Another problem early on stemmed from the criteria the CDC used to determine who would be tested. At first, the CDC recommended testing only those with a fever and/or lower respiratory symptoms, and who had traveled to Wuhan, China, where the disease started, or had contact with someone suspected of having the disease.

In late February, after a patient in California was found to be infected despite a lack of known exposure, the CDC changed its guidelines to include anyone with a fever who was hospitalized with a respiratory illness. On March 3, Vice President Mike Pence announced that the CDC would lift all restrictions, as long as a doctor ordered the test. The CDC updated its clinical criteria web page the next day, stating that clinicians “should use their judgment” in deciding who should be tested.

Another problem stemmed from the CDC’s role early on as the sole player in the testing game.

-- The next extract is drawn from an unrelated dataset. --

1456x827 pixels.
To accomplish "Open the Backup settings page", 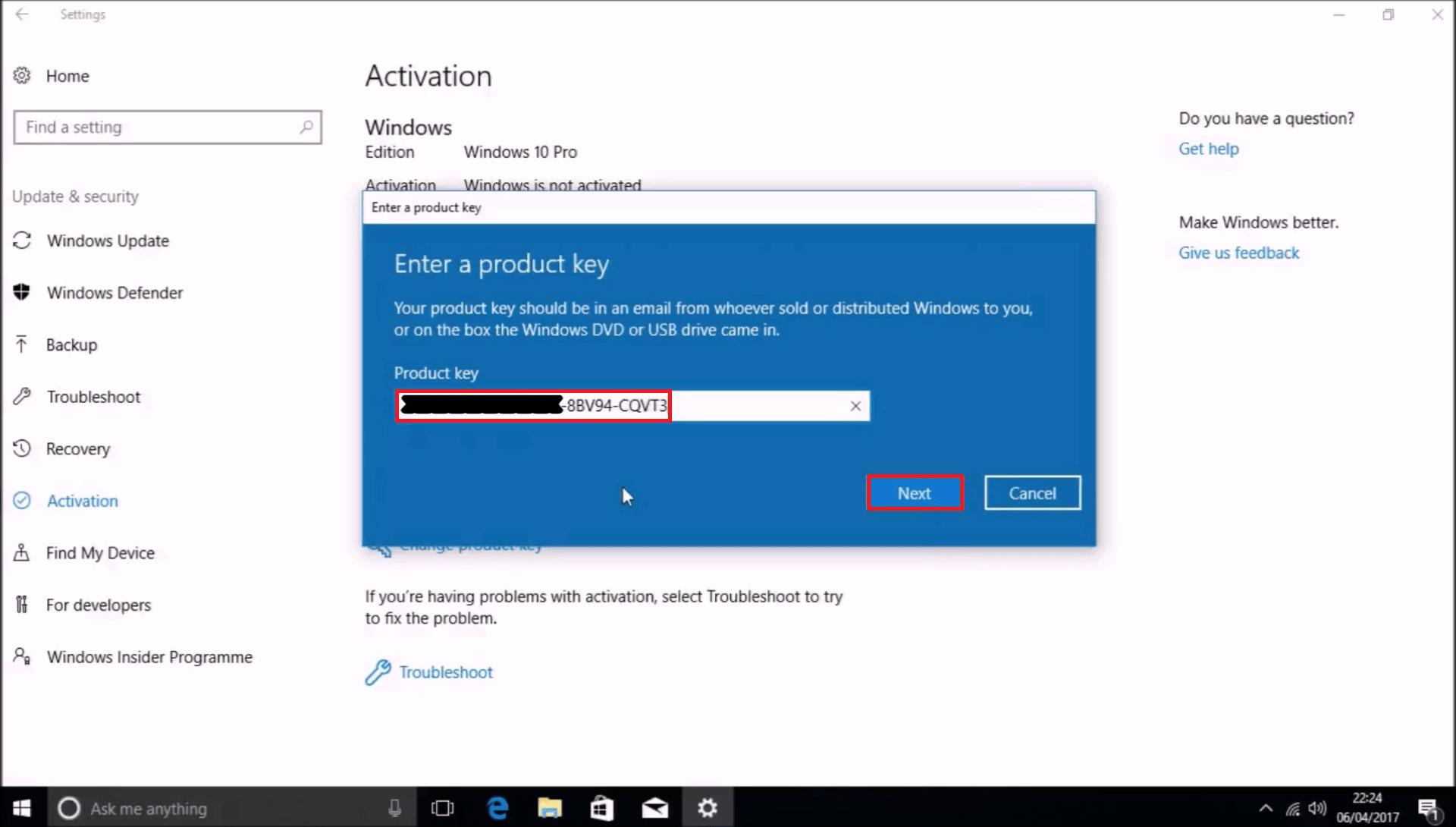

As we have written, Anthony Fauci, director of the National Institute of Allergy and Infectious Diseases, and several former officials said that the CDC simply isn’t set up to be a commercial test lab, let alone the only test lab for the country in such a pandemic. It was a month after the Trump administration on Jan. 31 declared a public health emergency that it took steps to allow testing to be conducted more broadly, and then several days more before the private sector announced testing availability. 

Tom Frieden, who was head of the CDC during the Obama administration, wrote, “A series of errors with lab testing delayed the U.S. response to the Covid-19 pandemic.” Besides the CDC test kit problems, he wrote, “the Food and Drug Administration was slow to allow hospital labs to develop their own tests; and the Department of Health and Human Services didn’t work with commercial labs to start developing broadly available private sector tests until far too late.”

On March 6, six weeks after the first case of COVID-19 was detected in the U.S., Trump famously declared that anyone who “wants a test can get a test.” Secretary of Health and Human Services Alex Azar said in a television interview the same day that there “is no testing kit shortage, nor has there ever been.”

But that wasn’t the case. On March 9, we were told by the Association of Public Health Laboratories that although things were improving, “demand for testing is greater than the tests available.”

On March 12, at a congressional hearing, Democratic Rep. Debbie Wasserman Schultz asked who was in charge of “making sure … as many people as possible across this country have access to getting tested as soon as possible.” Fauci responded, “The system — the system does not — is not really geared to what we need right now, what you are asking for. That is a failing. … The idea of anybody getting it easily the way people in other countries are doing it, we are not set up for that. Do I think we should be? Yes, but we are not.”

So seven weeks after the first case of COVID-19 surfaced in the U.S., there remained a “failing” in the nation’s testing system — contrary to the ad’s claim of “fast action.”